*Exercise instructions*.
Recast every line of the data below as a Markdown table with the columns Row and Line, numbering the rows and leaving out blank lines. Leave the pictures out of the table.

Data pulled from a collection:
================

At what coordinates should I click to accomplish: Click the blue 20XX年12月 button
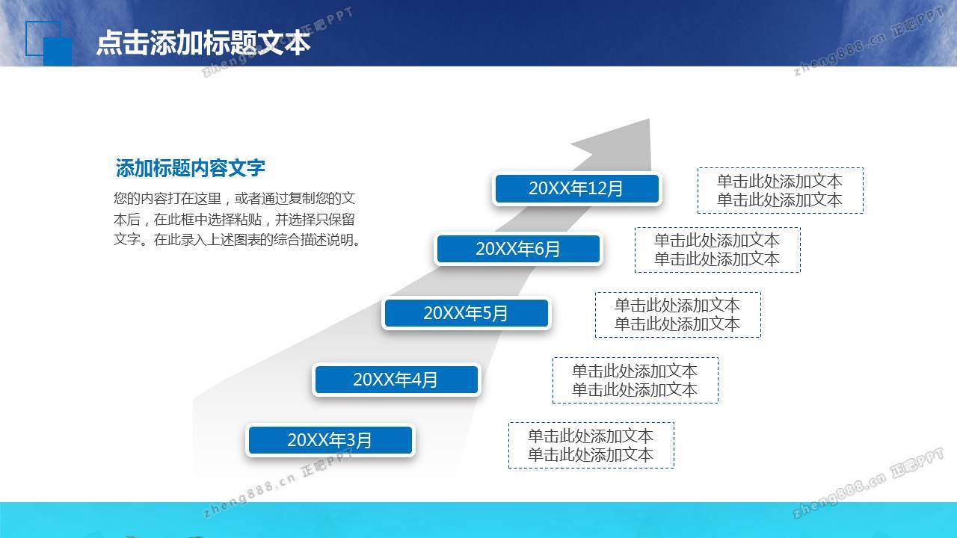tap(576, 188)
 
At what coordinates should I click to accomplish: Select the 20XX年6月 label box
tap(518, 249)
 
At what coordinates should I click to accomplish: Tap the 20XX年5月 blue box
tap(466, 313)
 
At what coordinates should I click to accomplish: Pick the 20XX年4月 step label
tap(396, 379)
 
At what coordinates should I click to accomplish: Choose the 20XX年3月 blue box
tap(330, 440)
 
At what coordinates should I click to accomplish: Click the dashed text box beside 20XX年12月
tap(780, 191)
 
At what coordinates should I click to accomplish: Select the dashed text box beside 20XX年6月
tap(717, 250)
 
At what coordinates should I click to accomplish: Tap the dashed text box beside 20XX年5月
tap(677, 315)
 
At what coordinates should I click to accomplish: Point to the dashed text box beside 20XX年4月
tap(636, 380)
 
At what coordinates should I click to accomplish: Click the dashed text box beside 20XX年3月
tap(591, 445)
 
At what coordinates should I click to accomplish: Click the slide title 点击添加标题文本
tap(203, 43)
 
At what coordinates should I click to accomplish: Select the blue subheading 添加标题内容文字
tap(190, 168)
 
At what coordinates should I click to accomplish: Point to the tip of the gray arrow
tap(650, 119)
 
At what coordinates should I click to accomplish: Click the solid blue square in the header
tap(58, 52)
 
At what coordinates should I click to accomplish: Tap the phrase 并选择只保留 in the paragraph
tap(315, 220)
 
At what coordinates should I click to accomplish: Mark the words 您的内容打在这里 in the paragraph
tap(167, 199)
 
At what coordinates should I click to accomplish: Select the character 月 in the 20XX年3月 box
tap(364, 440)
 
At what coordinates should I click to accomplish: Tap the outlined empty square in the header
tap(26, 38)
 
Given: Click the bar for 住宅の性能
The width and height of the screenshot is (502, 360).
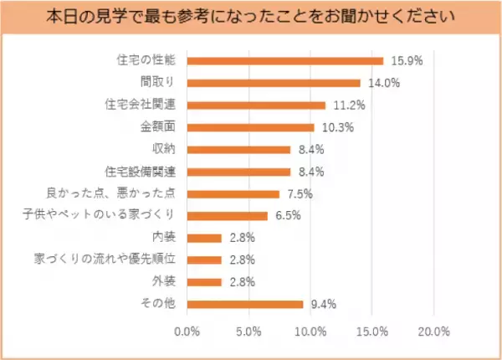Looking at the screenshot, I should [x=284, y=61].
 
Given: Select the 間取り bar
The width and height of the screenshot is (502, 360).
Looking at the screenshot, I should [x=273, y=83].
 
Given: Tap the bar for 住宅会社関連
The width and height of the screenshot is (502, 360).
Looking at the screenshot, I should [x=255, y=105].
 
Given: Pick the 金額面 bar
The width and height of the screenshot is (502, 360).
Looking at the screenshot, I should [x=250, y=127].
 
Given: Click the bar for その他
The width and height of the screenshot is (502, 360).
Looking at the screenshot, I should [x=244, y=304].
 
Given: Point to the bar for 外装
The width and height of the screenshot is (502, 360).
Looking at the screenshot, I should [x=204, y=282].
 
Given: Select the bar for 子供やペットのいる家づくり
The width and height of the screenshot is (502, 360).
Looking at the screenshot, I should [x=227, y=216].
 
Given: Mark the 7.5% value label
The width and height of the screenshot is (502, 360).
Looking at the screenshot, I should [x=297, y=194].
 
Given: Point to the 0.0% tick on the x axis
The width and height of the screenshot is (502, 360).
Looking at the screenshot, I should [x=187, y=332].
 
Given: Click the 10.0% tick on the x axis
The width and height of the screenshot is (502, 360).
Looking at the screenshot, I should [x=310, y=332].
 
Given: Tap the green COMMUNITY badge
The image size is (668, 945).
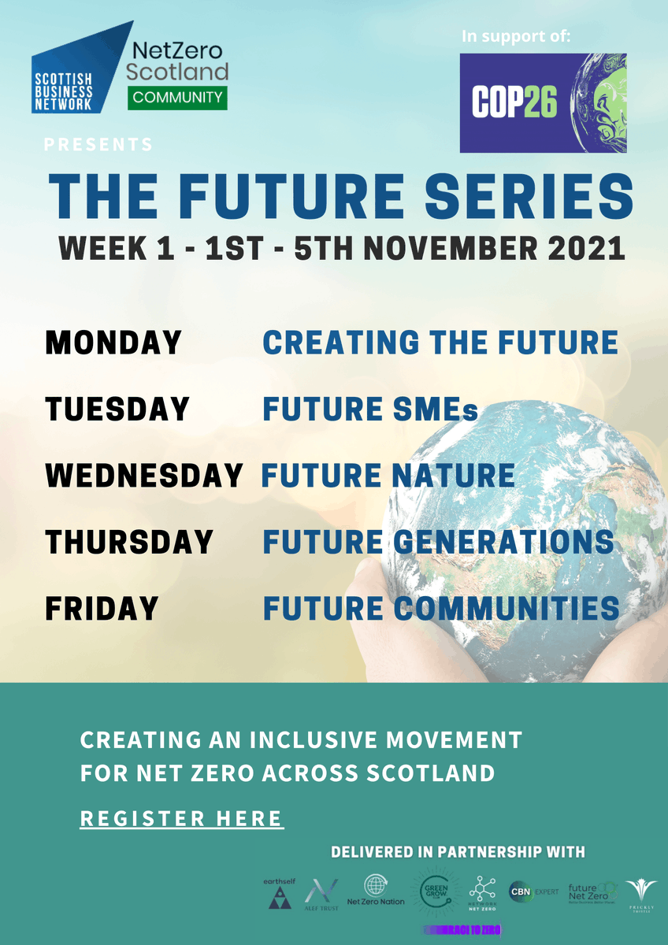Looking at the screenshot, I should pyautogui.click(x=177, y=98).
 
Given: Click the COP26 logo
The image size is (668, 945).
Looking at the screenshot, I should pyautogui.click(x=543, y=102).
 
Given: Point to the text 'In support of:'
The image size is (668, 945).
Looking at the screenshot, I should pyautogui.click(x=517, y=36).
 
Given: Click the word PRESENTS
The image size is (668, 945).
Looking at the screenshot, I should pyautogui.click(x=98, y=144).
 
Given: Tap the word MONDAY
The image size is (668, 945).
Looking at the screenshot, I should pyautogui.click(x=113, y=343).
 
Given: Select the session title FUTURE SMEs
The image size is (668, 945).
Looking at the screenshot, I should pyautogui.click(x=370, y=410).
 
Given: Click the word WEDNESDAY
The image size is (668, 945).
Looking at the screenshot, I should pyautogui.click(x=144, y=476).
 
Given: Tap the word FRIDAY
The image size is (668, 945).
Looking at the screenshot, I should pyautogui.click(x=102, y=608).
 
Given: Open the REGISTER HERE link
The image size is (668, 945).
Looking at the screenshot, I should pyautogui.click(x=182, y=818).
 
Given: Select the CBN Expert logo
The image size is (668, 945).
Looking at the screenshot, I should pyautogui.click(x=534, y=891).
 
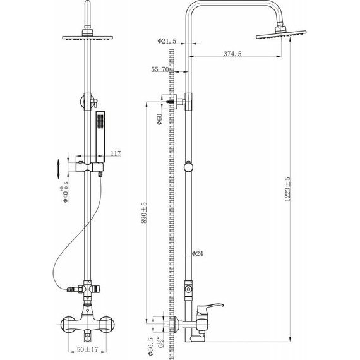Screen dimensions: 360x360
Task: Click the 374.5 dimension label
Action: pos(232,55)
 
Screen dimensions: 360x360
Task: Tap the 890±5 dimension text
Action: pos(143,213)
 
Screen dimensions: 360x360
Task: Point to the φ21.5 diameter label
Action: pos(167,42)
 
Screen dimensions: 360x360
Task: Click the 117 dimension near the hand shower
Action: pos(115,153)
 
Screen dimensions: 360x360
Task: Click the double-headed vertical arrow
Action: pos(58,169)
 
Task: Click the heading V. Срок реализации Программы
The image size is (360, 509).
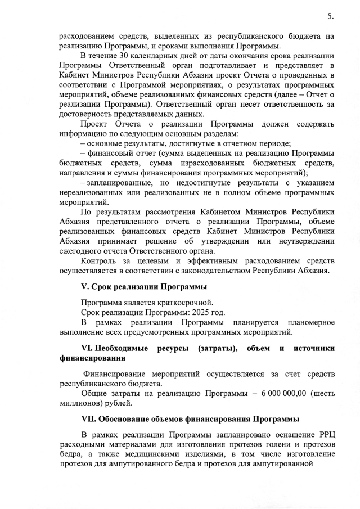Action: pos(143,287)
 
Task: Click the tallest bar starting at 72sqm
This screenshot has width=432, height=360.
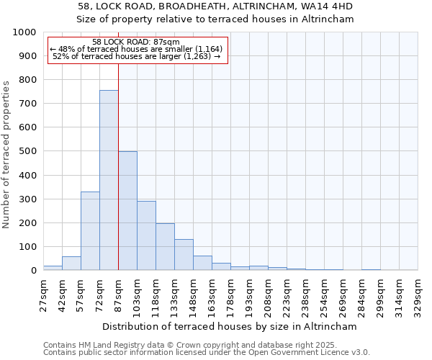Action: [x=109, y=180]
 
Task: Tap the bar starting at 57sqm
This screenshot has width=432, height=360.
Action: [x=90, y=230]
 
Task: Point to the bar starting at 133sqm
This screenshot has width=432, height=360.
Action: [x=184, y=255]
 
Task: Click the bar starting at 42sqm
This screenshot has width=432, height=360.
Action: [x=71, y=264]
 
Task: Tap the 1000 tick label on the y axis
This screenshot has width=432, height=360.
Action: [x=24, y=32]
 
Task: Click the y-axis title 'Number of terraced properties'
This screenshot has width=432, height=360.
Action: [x=6, y=154]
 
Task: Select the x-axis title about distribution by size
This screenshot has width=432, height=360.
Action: [x=230, y=326]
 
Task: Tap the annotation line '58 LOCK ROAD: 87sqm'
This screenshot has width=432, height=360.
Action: [x=136, y=42]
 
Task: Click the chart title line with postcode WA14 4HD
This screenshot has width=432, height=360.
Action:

================

*Task answer*.
| Row | Line |
|---|---|
| 1 | At what coordinates should I click to accomplish: Click the blue 20XX年12月 button |
| 2 | tap(576, 188) |
| 3 | At what coordinates should I click to accomplish: Select the 20XX年6月 label box |
| 4 | tap(518, 249) |
| 5 | At what coordinates should I click to accomplish: Tap the 20XX年5月 blue box |
| 6 | tap(466, 313) |
| 7 | At what coordinates should I click to accomplish: Pick the 20XX年4月 step label |
| 8 | tap(396, 379) |
| 9 | At what coordinates should I click to accomplish: Choose the 20XX年3月 blue box |
| 10 | tap(330, 440) |
| 11 | At what coordinates should I click to accomplish: Click the dashed text box beside 20XX年12月 |
| 12 | tap(780, 191) |
| 13 | At what coordinates should I click to accomplish: Select the dashed text box beside 20XX年6月 |
| 14 | tap(717, 250) |
| 15 | At what coordinates should I click to accomplish: Tap the dashed text box beside 20XX年5月 |
| 16 | tap(677, 315) |
| 17 | At what coordinates should I click to accomplish: Point to the dashed text box beside 20XX年4月 |
| 18 | tap(636, 380) |
| 19 | At what coordinates should I click to accomplish: Click the dashed text box beside 20XX年3月 |
| 20 | tap(591, 445) |
| 21 | At what coordinates should I click to accomplish: Click the slide title 点击添加标题文本 |
| 22 | tap(203, 43) |
| 23 | At what coordinates should I click to accomplish: Select the blue subheading 添加标题内容文字 |
| 24 | tap(190, 168) |
| 25 | At what coordinates should I click to accomplish: Point to the tip of the gray arrow |
| 26 | tap(650, 119) |
| 27 | At what coordinates should I click to accomplish: Click the solid blue square in the header |
| 28 | tap(58, 52) |
| 29 | At what coordinates should I click to accomplish: Tap the phrase 并选择只保留 in the paragraph |
| 30 | tap(315, 220) |
| 31 | At what coordinates should I click to accomplish: Mark the words 您的内容打在这里 in the paragraph |
| 32 | tap(167, 199) |
| 33 | At what coordinates should I click to accomplish: Select the character 月 in the 20XX年3月 box |
| 34 | tap(364, 440) |
| 35 | At what coordinates should I click to accomplish: Tap the outlined empty square in the header |
| 36 | tap(26, 38) |
| 37 | Given: Click the bar for 住宅の性能 |
| 38 | The width and height of the screenshot is (502, 360). |
| 39 | Looking at the screenshot, I should [x=284, y=61]. |
| 40 | Given: Select the 間取り bar |
| 41 | The width and height of the screenshot is (502, 360). |
| 42 | Looking at the screenshot, I should [x=273, y=83]. |
| 43 | Given: Tap the bar for 住宅会社関連 |
| 44 | The width and height of the screenshot is (502, 360). |
| 45 | Looking at the screenshot, I should [x=255, y=105]. |
| 46 | Given: Pick the 金額面 bar |
| 47 | The width and height of the screenshot is (502, 360). |
| 48 | Looking at the screenshot, I should [x=250, y=127]. |
| 49 | Given: Click the bar for その他 |
| 50 | The width and height of the screenshot is (502, 360). |
| 51 | Looking at the screenshot, I should [x=244, y=304]. |
| 52 | Given: Point to the bar for 外装 |
| 53 | The width and height of the screenshot is (502, 360). |
| 54 | Looking at the screenshot, I should [x=204, y=282]. |
| 55 | Given: Select the bar for 子供やペットのいる家づくり |
| 56 | The width and height of the screenshot is (502, 360). |
| 57 | Looking at the screenshot, I should [x=227, y=216]. |
| 58 | Given: Mark the 7.5% value label |
| 59 | The width and height of the screenshot is (502, 360). |
| 60 | Looking at the screenshot, I should [x=297, y=194]. |
| 61 | Given: Point to the 0.0% tick on the x axis |
| 62 | The width and height of the screenshot is (502, 360). |
| 63 | Looking at the screenshot, I should [x=187, y=332]. |
| 64 | Given: Click the 10.0% tick on the x axis |
| 65 | The width and height of the screenshot is (502, 360). |
| 66 | Looking at the screenshot, I should [x=310, y=332]. |
| 67 | Given: Tap the green COMMUNITY badge |
| 68 | The image size is (668, 945). |
| 69 | Looking at the screenshot, I should pyautogui.click(x=177, y=98). |
| 70 | Given: Click the COP26 logo |
| 71 | The image size is (668, 945). |
| 72 | Looking at the screenshot, I should pyautogui.click(x=543, y=102). |
| 73 | Given: Point to the text 'In support of:' |
| 74 | The image size is (668, 945). |
| 75 | Looking at the screenshot, I should pyautogui.click(x=517, y=36). |
| 76 | Given: Click the word PRESENTS |
| 77 | The image size is (668, 945). |
| 78 | Looking at the screenshot, I should pyautogui.click(x=98, y=144). |
| 79 | Given: Tap the word MONDAY |
| 80 | The image size is (668, 945). |
| 81 | Looking at the screenshot, I should pyautogui.click(x=113, y=343). |
| 82 | Given: Select the session title FUTURE SMEs |
| 83 | The image size is (668, 945). |
| 84 | Looking at the screenshot, I should pyautogui.click(x=370, y=410). |
| 85 | Given: Click the word WEDNESDAY |
| 86 | The image size is (668, 945). |
| 87 | Looking at the screenshot, I should pyautogui.click(x=144, y=476). |
| 88 | Given: Tap the word FRIDAY |
| 89 | The image size is (668, 945). |
| 90 | Looking at the screenshot, I should pyautogui.click(x=102, y=608). |
| 91 | Given: Open the REGISTER HERE link |
| 92 | The image size is (668, 945). |
| 93 | Looking at the screenshot, I should pyautogui.click(x=182, y=818). |
| 94 | Given: Select the CBN Expert logo |
| 95 | The image size is (668, 945). |
| 96 | Looking at the screenshot, I should pyautogui.click(x=534, y=891). |
| 97 | Screen dimensions: 360x360 |
| 98 | Task: Click the 374.5 dimension label |
| 99 | Action: pos(232,55) |
| 100 | Screen dimensions: 360x360 |
| 101 | Task: Tap the 890±5 dimension text |
| 102 | Action: pos(143,213) |
| 103 | Screen dimensions: 360x360 |
| 104 | Task: Point to the φ21.5 diameter label |
| 105 | Action: pos(167,42) |
| 106 | Screen dimensions: 360x360 |
| 107 | Task: Click the 117 dimension near the hand shower |
| 108 | Action: pos(115,153) |
| 109 | Screen dimensions: 360x360 |
| 110 | Task: Click the double-headed vertical arrow |
| 111 | Action: pos(58,169) |
| 112 | Task: Click the heading V. Срок реализации Программы |
| 113 | The image size is (360, 509). |
| 114 | Action: pos(143,287) |
| 115 | Task: Click the tallest bar starting at 72sqm |
| 116 | This screenshot has width=432, height=360. |
| 117 | Action: [x=109, y=180] |
| 118 | Task: Tap the bar starting at 57sqm |
| 119 | This screenshot has width=432, height=360. |
| 120 | Action: [x=90, y=230] |
| 121 | Task: Point to the bar starting at 133sqm |
| 122 | This screenshot has width=432, height=360. |
| 123 | Action: [x=184, y=255] |
| 124 | Task: Click the bar starting at 42sqm |
| 125 | This screenshot has width=432, height=360. |
| 126 | Action: [x=71, y=264] |
| 127 | Task: Tap the 1000 tick label on the y axis |
| 128 | This screenshot has width=432, height=360. |
| 129 | Action: [x=24, y=32] |
| 130 | Task: Click the y-axis title 'Number of terraced properties' |
| 131 | This screenshot has width=432, height=360. |
| 132 | Action: [x=6, y=154] |
| 133 | Task: Select the x-axis title about distribution by size |
| 134 | This screenshot has width=432, height=360. |
| 135 | Action: [x=230, y=326] |
| 136 | Task: Tap the annotation line '58 LOCK ROAD: 87sqm' |
| 137 | This screenshot has width=432, height=360. |
| 138 | Action: [x=136, y=42] |
| 139 | Task: Click the chart title line with postcode WA14 4HD |
| 140 | This screenshot has width=432, height=360. |
| 141 | Action: |